You ran to embrace it

And suddenly stopped short.

Are you all ready?

After the fusion of this moment

And then

And then, separation and death.

You responded philosophically:

Eternal happiness is—

Eternal quest, following the wings of

Pain….

In the surging springtime,

In the clear river water,

Between the shadows of two banks of peach blossoms,

There is some prowling, there is some calling.

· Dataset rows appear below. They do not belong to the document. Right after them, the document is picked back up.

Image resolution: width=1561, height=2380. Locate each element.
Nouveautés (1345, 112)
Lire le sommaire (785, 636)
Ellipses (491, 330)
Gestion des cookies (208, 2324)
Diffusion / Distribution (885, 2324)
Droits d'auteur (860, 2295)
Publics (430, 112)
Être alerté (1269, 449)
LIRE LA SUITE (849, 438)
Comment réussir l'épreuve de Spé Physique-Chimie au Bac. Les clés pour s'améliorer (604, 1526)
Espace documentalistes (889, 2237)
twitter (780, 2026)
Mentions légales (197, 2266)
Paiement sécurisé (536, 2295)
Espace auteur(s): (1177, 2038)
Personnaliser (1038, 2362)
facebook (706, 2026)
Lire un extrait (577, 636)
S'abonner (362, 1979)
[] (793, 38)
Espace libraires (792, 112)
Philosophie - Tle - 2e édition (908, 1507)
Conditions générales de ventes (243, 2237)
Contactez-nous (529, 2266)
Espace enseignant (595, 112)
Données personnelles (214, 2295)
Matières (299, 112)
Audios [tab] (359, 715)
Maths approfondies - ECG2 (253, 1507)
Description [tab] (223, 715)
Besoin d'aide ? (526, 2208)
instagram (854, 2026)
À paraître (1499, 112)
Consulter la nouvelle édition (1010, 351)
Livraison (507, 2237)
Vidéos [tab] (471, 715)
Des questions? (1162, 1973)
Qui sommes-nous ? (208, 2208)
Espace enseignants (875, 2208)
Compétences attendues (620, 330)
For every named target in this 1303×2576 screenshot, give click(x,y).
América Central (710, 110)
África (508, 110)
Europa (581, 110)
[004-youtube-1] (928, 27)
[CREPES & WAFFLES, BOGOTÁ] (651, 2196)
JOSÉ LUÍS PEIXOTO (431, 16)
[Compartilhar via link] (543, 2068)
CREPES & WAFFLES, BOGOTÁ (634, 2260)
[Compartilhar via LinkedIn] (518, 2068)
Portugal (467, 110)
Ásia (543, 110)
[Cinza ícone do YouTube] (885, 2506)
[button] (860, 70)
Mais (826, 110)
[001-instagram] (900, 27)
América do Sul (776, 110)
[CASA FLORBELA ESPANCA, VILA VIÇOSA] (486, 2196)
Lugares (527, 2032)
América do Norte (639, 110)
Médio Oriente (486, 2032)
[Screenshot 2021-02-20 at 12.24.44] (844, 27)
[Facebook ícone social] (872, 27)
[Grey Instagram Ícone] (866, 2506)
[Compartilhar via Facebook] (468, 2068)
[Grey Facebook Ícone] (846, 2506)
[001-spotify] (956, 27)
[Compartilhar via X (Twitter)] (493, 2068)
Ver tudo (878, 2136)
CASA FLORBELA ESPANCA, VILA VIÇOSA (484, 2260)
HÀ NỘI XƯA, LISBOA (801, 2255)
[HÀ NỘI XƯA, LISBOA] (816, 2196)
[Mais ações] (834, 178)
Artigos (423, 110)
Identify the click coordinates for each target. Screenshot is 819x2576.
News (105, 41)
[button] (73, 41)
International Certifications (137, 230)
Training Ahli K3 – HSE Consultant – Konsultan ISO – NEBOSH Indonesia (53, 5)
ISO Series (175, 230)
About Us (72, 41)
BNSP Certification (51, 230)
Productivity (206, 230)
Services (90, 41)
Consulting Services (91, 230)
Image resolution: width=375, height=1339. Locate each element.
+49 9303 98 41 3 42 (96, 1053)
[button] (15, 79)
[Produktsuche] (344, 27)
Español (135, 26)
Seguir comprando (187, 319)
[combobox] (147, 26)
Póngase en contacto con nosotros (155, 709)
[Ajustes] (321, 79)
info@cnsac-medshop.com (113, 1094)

Invading the spring coldness is

Your familiar fragrance,

Such a soft and small line of fragrance

Chaining you.

Thus, you open your heart’s window again….

(1981)

(translated by Wai-lim Yip)

TRAVELING IN SPRING

The souls of azalea flowers

Are trapped

Below the dark canal under the tar thoroughfare

The windblown ways of willows

Swing in the

Memories of a distant past

We travel together

On the dust-raising New Birth Road South

In search of

Dreaming about

Those familiar petals-red and leaves-green in the vague air

The old bell of National Taiwan University

As if to echo the turning wheels of bicycles

Rings, rippling waves

Reach us in the present

In a journey, anxious and pressing.

Distance

Like one’s age—in the mist

Is a network of lines that defy undoing

A mere dot of light

Occasionally

Brightens from the lukewarm past

Wisteria, a stretch of flowers

Flash by the car window

We travel together

Inside the restless humming of engines

Talking about a kind of cold

Talking about a kind of heat

And how they break out from rigid frames

To stimulate a kind of frisking

A kind of total unfurling

From the fountain of surging feelings

Between monotonous gray shadows

Under the chase of speed

And how to find out from it

Those words, engaging, disengaging, between getting and losing

In the cold

To let them slowly warm up

To let them slowly take on color….

The quiet cries of azaleas

Fade in the dust of cars

The fine combing of windblown willows

Becomes invisible in the dense opaque sunlight

We travel together

Toward the past

Toward the future

That runaway road

Now bright, now dark

(1985)

(translated by Wai-lim Yip)

*Lu is the birthplace of Confucius and a symbol of Chinese culture.